The ChangeShop framing applies from the outset. Risk management processes produce shelfware when the documentation is treated as the output. The documentation is not the output. The output is a shared understanding of what the organisation is exposed to, a set of prioritised decisions about what to do about it, and the conditions under which those decisions will actually be implemented. A risk register that accurately describes the organisation’s exposure and is then not acted upon has not produced risk management. It has produced a description of risk that the organisation chose not to address.
Understanding why this happens is the prerequisite for designing a process that avoids it. The usual reasons are familiar from ChangeShop: unclear ownership (nobody is responsible for implementing a treatment), incentive misalignment (the people who would implement treatments are not rewarded for doing so and bear the cost of disruption if something goes wrong), and the absence of conditions that make safe action possible (implementing a control requires changing a system that nobody has the authority to change, or the budget to test properly, or the time to implement without breaking something else).

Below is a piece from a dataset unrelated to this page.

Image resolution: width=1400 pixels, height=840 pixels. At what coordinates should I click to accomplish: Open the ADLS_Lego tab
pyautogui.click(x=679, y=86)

A risk management programme designed with these dynamics in mind looks different from one designed as if the organisation were a rational actor that responds predictably to documentation.
Who needs to be in the room¶
The exercises in this section require the people who know what the organisation depends on (operational knowledge), the people who understand what threatens it (technical and threat intelligence knowledge), and the people who have the authority to make decisions about treatment (decision-making authority).
If the last group is absent, the exercises will produce accurate risk documentation that nobody has the authority to act on. That is the most common failure mode.
How to use this set¶
Work through the exercises in order: what matters, what could break it, how likely and how bad, what you can do, building the register, building the model, from exercises to operations. Each exercise produces inputs to the next.
The exercises are designed to be concrete and practical. Abstract risk discussions that do not produce specific, owned findings with timelines are not producing risk management. They are producing risk conversation.
Examples¶
ISO 27001 risk assessment shows how the exercise outputs map to the structured requirements of information security management.
NIS2 compliance shows how critical asset analysis connects to the proportionate measures required for essential and important entities.